Quando li a já famosa frase de Cristina Espírito Santo, lembrei-me de duas obras recentes. Ambas revelam três ou quatro coisas importantes sobre esta clivagem crescente de classe neoliberal. A primeira é a de que, tal como fomos todos keynesianos e multiculturalistas, também nos podemos ter transformado em empreendedores neoliberais do eu; é impossível não sermos neoliberais (tal como seria impossível, a Rabelais, ser ateu). A segunda é a de que esta mudança paradigmática não é teleológica ou desprovida de agência: trata-se de algo mais insólito, programado e estratégico. A terceira é a de que esta mudança terá consequências civilizacionais ainda mais graves que as actualmente identificáveis. A quarta é a de que, em bom português, estamos fodidos enquanto pensarmos que ter alternativas bonitinhas, enquanto achamos que os papões neoliberais são burros e só querem destruir o Estado social, basta. Não, não basta. Conhecer o inimigo é o primeiro passo para derrotá-lo.
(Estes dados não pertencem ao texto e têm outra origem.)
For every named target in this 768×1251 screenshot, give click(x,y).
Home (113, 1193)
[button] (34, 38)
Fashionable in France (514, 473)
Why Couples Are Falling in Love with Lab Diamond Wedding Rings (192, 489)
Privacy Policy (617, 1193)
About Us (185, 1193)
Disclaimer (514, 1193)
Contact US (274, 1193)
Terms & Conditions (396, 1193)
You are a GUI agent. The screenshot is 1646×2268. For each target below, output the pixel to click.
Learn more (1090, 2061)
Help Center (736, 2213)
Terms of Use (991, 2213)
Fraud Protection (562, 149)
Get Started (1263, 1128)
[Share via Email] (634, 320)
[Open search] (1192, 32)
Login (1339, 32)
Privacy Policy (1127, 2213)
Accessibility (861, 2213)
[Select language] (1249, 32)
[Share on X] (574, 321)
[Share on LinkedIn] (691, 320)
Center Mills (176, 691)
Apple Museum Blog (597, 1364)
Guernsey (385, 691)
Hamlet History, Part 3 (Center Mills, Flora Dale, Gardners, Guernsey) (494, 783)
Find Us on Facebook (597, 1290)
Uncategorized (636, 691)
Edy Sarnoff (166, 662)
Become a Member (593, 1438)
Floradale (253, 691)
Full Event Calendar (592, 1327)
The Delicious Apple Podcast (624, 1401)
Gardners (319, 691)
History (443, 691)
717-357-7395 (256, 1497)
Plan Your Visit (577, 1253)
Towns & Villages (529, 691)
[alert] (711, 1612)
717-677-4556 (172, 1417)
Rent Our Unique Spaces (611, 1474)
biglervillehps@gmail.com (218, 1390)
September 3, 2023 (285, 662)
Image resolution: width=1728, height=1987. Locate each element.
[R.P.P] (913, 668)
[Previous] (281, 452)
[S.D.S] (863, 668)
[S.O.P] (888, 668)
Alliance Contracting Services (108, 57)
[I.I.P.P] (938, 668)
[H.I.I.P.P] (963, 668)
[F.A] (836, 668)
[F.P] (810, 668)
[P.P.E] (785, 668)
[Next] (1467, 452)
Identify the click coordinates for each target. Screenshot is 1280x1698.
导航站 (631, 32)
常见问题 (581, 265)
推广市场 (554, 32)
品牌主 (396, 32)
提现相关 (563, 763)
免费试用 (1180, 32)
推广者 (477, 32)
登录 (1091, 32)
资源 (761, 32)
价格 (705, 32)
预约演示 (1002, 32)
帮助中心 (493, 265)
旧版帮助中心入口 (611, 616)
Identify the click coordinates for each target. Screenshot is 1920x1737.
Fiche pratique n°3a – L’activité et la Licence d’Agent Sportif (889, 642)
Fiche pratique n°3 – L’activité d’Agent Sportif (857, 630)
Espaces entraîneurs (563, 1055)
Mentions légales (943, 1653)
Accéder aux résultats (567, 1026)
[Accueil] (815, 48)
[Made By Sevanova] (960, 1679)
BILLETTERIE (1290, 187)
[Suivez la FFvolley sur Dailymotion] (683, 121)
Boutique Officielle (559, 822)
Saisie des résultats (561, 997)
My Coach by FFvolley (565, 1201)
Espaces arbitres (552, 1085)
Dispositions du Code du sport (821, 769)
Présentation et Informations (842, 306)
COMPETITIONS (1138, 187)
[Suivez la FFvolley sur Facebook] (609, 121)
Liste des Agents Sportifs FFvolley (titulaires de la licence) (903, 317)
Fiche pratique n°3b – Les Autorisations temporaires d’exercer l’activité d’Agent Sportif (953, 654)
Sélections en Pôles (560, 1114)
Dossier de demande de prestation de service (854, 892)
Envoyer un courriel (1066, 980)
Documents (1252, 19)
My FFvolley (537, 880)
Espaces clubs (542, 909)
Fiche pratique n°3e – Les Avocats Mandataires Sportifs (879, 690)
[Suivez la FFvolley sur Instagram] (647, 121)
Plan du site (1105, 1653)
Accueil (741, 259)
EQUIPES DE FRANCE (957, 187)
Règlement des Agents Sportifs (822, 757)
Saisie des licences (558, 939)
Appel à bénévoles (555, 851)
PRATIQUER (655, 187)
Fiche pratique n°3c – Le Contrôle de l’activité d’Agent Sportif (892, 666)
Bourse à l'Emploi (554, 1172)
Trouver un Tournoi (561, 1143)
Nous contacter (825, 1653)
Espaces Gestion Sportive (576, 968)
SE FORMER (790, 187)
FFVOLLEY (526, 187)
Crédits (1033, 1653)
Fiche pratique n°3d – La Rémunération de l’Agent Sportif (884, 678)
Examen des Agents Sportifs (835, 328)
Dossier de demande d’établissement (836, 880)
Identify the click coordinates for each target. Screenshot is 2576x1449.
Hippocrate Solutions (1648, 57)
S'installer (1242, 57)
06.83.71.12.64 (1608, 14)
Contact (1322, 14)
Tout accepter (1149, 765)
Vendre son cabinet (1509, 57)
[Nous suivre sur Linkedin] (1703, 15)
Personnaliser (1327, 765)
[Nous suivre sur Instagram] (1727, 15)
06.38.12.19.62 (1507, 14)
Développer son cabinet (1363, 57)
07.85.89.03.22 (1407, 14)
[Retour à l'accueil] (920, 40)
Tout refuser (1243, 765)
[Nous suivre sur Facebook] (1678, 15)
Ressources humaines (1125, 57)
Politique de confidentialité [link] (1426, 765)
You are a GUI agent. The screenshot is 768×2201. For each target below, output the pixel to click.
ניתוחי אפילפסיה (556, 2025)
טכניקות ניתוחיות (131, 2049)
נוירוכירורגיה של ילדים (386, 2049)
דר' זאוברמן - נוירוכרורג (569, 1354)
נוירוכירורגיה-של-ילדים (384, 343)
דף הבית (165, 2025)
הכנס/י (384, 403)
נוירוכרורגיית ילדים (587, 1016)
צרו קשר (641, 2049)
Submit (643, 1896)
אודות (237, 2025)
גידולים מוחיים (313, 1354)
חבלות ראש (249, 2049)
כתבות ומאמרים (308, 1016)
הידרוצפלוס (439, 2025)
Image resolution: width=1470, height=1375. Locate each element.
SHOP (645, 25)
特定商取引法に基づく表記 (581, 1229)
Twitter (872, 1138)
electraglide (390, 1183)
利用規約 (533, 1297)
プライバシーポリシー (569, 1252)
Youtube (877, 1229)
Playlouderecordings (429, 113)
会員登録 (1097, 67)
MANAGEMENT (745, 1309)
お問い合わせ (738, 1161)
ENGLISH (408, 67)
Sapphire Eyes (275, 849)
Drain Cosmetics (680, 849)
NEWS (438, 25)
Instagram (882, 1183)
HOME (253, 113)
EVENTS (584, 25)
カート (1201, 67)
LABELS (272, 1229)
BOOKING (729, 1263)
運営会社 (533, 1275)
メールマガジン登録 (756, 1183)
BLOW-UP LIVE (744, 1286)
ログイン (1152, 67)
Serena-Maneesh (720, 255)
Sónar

Sunzi já o dizia em mil novecentos e troca o passo.
São proposições pouco convenientes. Pouco convincentes, decerto, mas talvez seja essa a sua vantagem: podemos pô-las na mesa e discuti-las, sem grande fragor, porque não serão levadas demasiado a sério. O pensamento único está a transformar-se num bicho novo, com menos quebras e frestas; as suas contradições estão a ser incorporadas e não geram insuficiências explicativas. A simbiose entre hegemonia e crítica está a dar sinais de cristalização. O neoliberalismo não tem medo de heresias, hereges ou heresiarcas; incorpora-os e transforma-os em agentes do mercado-cyborg.
Uma delas, recém-publicada, tem um título que fala por si: Never Let a Serious Crisis Go to Waste: How Neoliberalism Survived the Financial Meltdown. O autor é Philip Mirowski, provavelmente o melhor analista contemporâneo do discurso e comunidade epistémica neoliberais. Trata-se de um corpo estranho entre a literatura acerca da crise contemporânea.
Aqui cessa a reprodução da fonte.